One of the objects which came out of Grandmaman's flat last November was a large footstool upholstered with a piece of mid-Victorian Berlin wool work which I suspect was made by one of my Virginian great-great-grandmothers. The needlework was in excellent condition, and while the colours are not quite fashionable at the moment, the whole piece held considerable sentimental value as a family heirloom, and probably some monetary value as well, if presented to the right market.

My uncle had it reupholstered.

It didn't go stylistically, you see, with a wing chair he'd had recovered in some dragonfly print stuff, so he had it reupholstered to match the chair.
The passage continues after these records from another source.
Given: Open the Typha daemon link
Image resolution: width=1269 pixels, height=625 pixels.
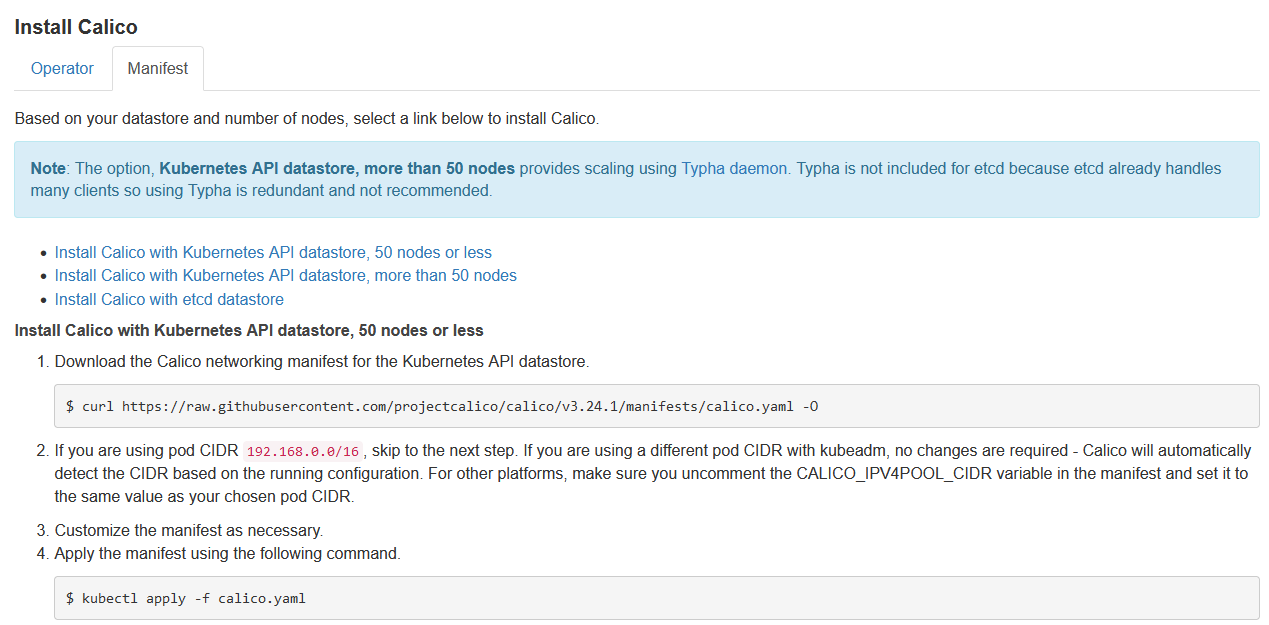Looking at the screenshot, I should pos(734,168).
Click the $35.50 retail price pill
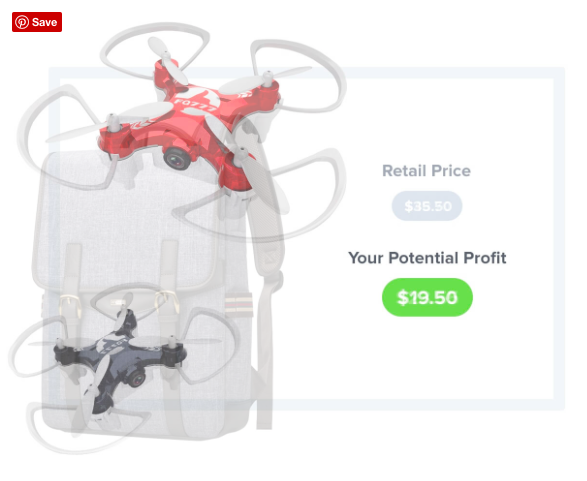The width and height of the screenshot is (587, 481). (x=427, y=206)
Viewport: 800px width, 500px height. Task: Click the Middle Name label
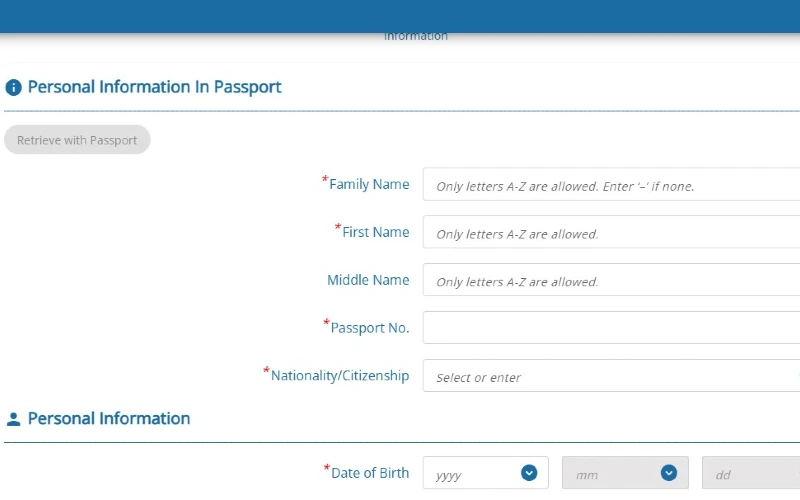tap(368, 280)
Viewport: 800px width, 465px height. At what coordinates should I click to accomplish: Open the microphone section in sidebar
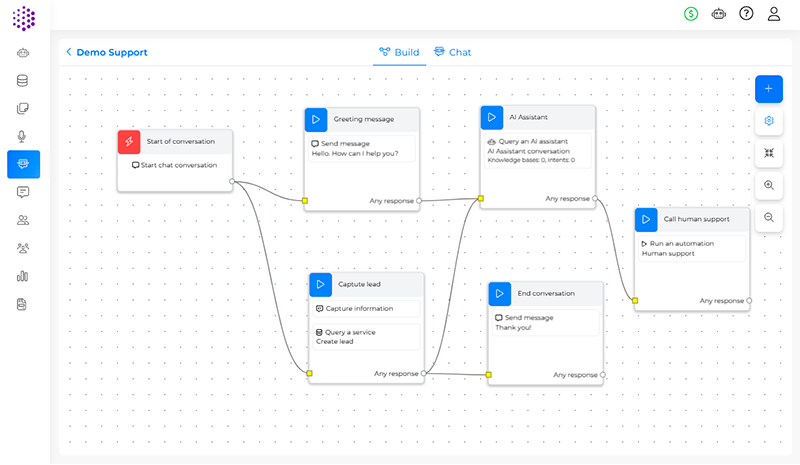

Fortunately, the upholsterer was alert enough to recognise the value of the needlework, pried it off carefully, and returned it to my uncle with the suggestion it might be worth something. Clever creature that he is, he stuffed the canvas in a plastic shopping baggie and crammed it in a drawer somewhere until Sunday, when he dragged it out and gave it to me.

It was like being presented with the tanned hide of a well-loved family pet. There really wasn't anything appropriate to say, and I was too stunned to weep.

The upholsterer did a good job getting it off the footstool -- there is a small tear near one corner, but no other damage, and I think maybe I can repair the rip. It is possible, too, I suppose, that either an existing footstool of the correct dimensions can be found, or one can be custom-built for it (by whom I don't know -- the Viking is competent at rough carpentry, but he's no cabinetmaker). Still, I am appalled that the tapestry cover and the footstool which have been together for close to 150 years were wrenched apart in the name of coordinating with a demmed wing chair.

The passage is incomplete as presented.